Praveen Sood, Karnataka DGP, will be the next CBI director. His name was finalised on Saturday by a three-member panel comprising Prime Minister Modi, Chief Justice of India DY Chandrachud and leader of the opposition (Congress) in the Lok Sabha Adhir Ranjan Chowdhury, reports the Hindu. Chowdhury is learnt to have given a note of dissent against Sood’s name as it was not among the names originally shortlisted for the top job. In March, Congress leader DK Shivakumar had accused Sood of being a stooge of the BJP government in Karnataka.
The CBI filed an FIR against former Narcotics Control Bureau officer Sameer Wankhede for allegedly seeking a bribe of ₹25 crore for not framing Shah Rukh Khan’s son Aryan Khan in the drugs-on-cruise case.
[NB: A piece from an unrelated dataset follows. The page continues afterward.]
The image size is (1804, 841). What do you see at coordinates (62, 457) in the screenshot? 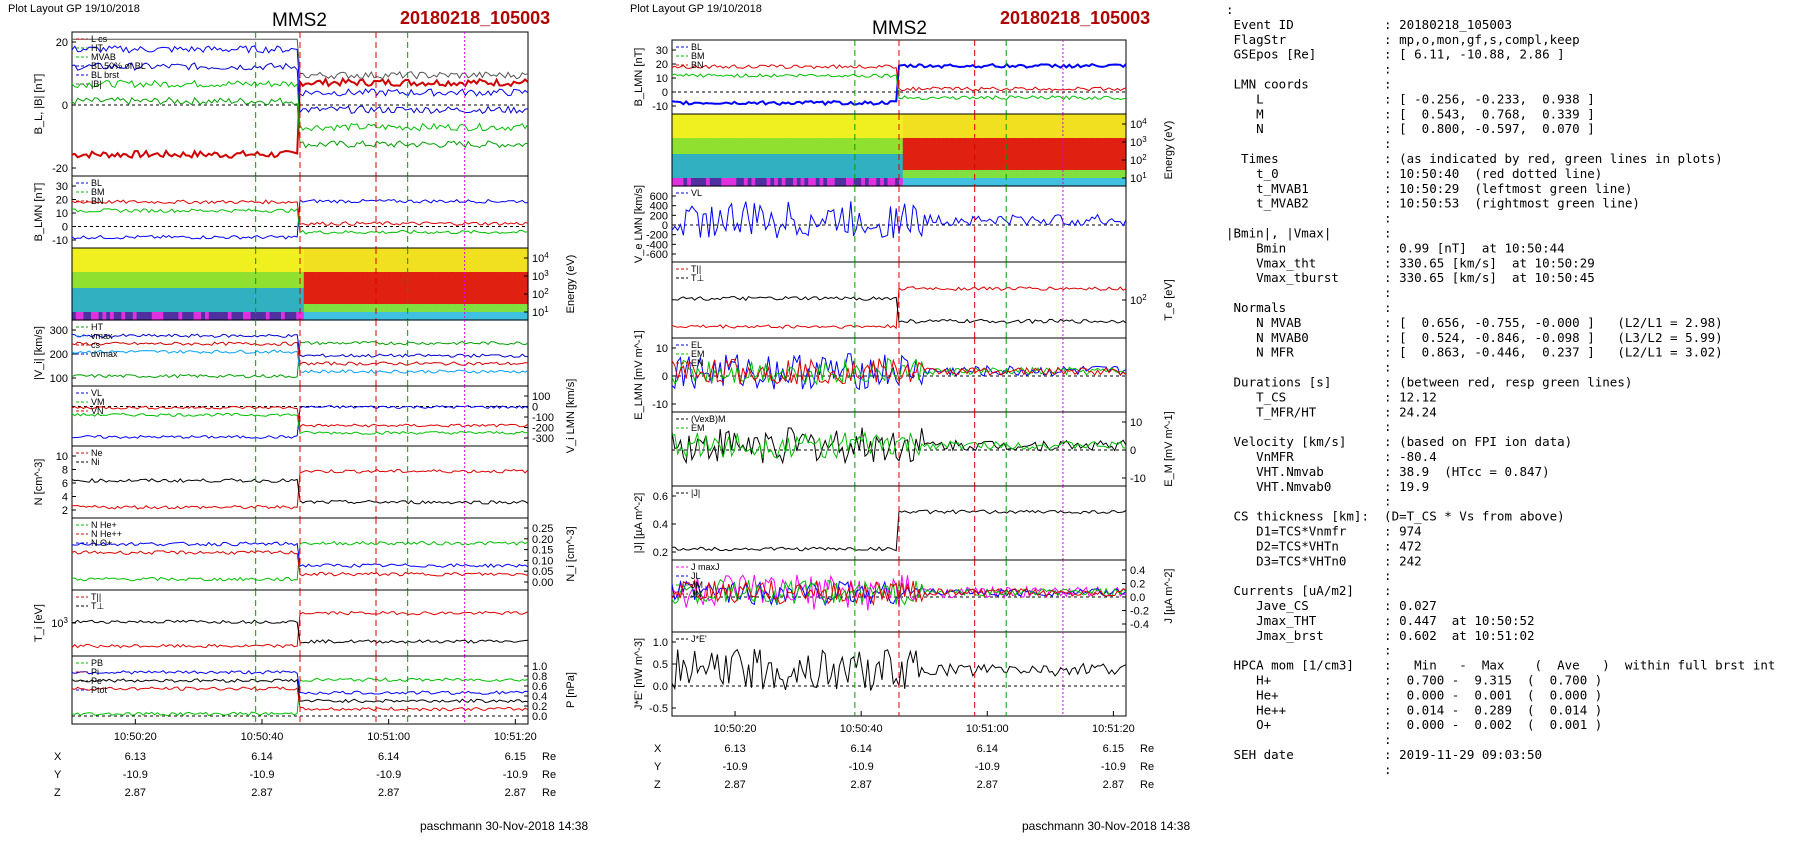
I see `left-ytick-label: 10` at bounding box center [62, 457].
Aryan Khan was arrested in the alleged drug bust case in October 2021.
Indian farmers, grappling with the pressures of climate change, are desperately striving to break free from debt and the alarming rates of suicide. The Context reports how these climate-stressed people are seeking avenues for relief and support amid their challenging circumstances.
India-based BJP activists are suspected to have stoked last year’s violent Hindu-Muslim clashes in Leicester, the Mail on Sunday reported, quoting “UK security sources”. Messages and memes posted by these activists were widely circulated on WhatsApp groups among Hindus in Leicester, the sources told the tabloid. Separately, a report by the US-based Network Contagion Research Institute also showed evidence of bot farms operating out of India retweeting messages on the Leicester disturbances on an industrial scale.
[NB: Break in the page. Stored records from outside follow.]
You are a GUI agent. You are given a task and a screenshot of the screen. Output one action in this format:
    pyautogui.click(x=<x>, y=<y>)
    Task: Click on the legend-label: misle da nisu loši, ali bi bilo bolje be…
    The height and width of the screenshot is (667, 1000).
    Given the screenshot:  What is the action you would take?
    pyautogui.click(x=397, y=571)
The Modi government has denied that it is seeking wholesale repatriation of cultural property extracted by Britain from India during colonial times. Reacting to a report, “India to force Britain into colonial ‘reckoning’ with treasure demands”, in the Telegraph, London, the government said that while it was seeking the restitution of artefacts taken from India, the report was a “significant overstatement” in terms of how it portrays the government and its approach to the UK. The Telegraph report said New Delhi was preparing to make “the largest repatriation claim faced by the UK, on a scale that would dwarf Greece’s demands for the Elgin Marbles”.
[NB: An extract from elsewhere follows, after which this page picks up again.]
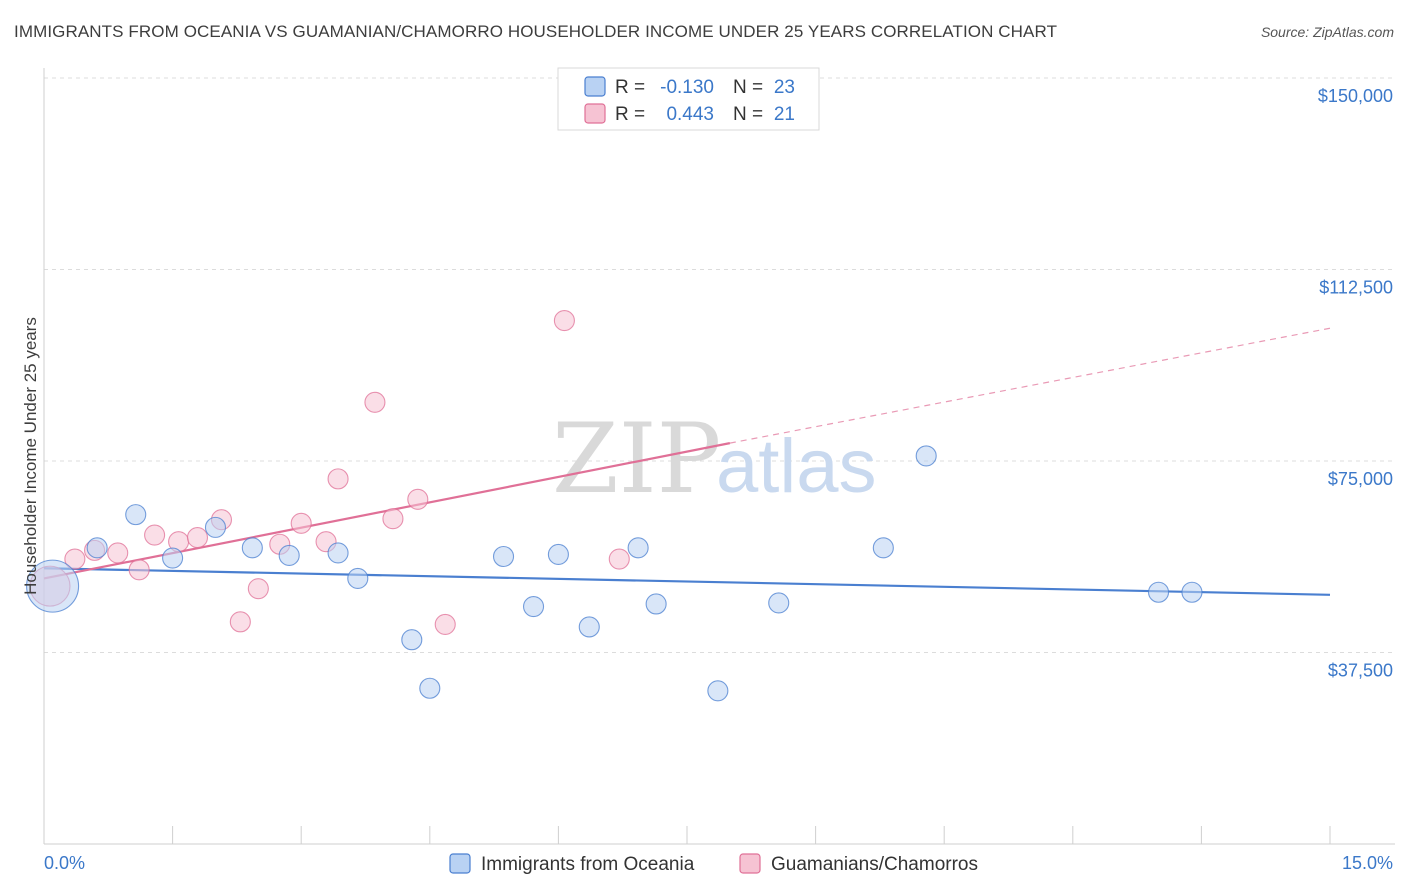  Describe the element at coordinates (1360, 479) in the screenshot. I see `y-tick-label-1: $75,000` at that location.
“Pakistan is always in crisis but in the past we’ve had one crisis or another, never altogether like this, nor with such divisions in key institutions,” Michael Kugelman, director of the South Asia Institute at the Wilson Center in Washington, tells the Times, London. “It’s hard to see any hope on the horizon when, instead of focusing on the dire economic situation which should be the priority, the leaders are once again embroiled in vendettas and this ego-based fight to the bottom.”
Looking to move past the crisis triggered by the Hindenburg report, two Adani Group companies have decided to raise ₹21,000 crore, or $2.6 billion, through Qualified Institutional Placement or other modes, Bloomberg reported. According to stock exchange filings, Adani Enterprises Ltd plans to raise ₹12,500 crore and Adani Transmission Ltd ₹8,500 crore. Shareholder approval will be sought in due course, both the companies said in their filings. Adani Green Energy Ltd is also said to be mulling over a plan to raise funds. The company deferred its board meeting on Saturday to May 24, citing “certain exigencies”.
Meanwhile, market regulator SEBI told the Supreme Court on Monday that it had not probed any Adani Group company since 2016 as alleged by some of the petitioners who have sought a probe into the claims by the Hindenburg Research on the group. The bench headed by Chief Justice DY Chandrachud adjourned the hearing for Tuesday.
Narrating the life story of the recently killed criminal turned politician Atiq Ahmed, the author of India Is Broken, Ashoka Mody, writes: “Beneath the veneer of democracy in India, deeply undemocratic private and state behaviour has become the norm, and, not surprisingly, it is wedded to a refusal to reform India’s electoral and judicial systems. This ‘bad equilibrium’ seems impossible to undo. The repeated depiction of broken norms in Indian cinema speaks to the hopelessness, fears, and desire for retribution in a public exposed to capricious and unfair lives. Indian and international elites are eager to portray India as a modern country, embracing digital technologies and promoting high-value startups, but the country is racing to the precipice of a jungle raj.”
Justice MR Shah of the Supreme Court, who retired on Monday, is asked by an interviewer if he doesn’t think his earlier comments in praise of Prime Minister Modi violated the principle of separation of powers (the judge had called Modi “a model” and “a hero”). Justice Shah stands by his praise for Modi.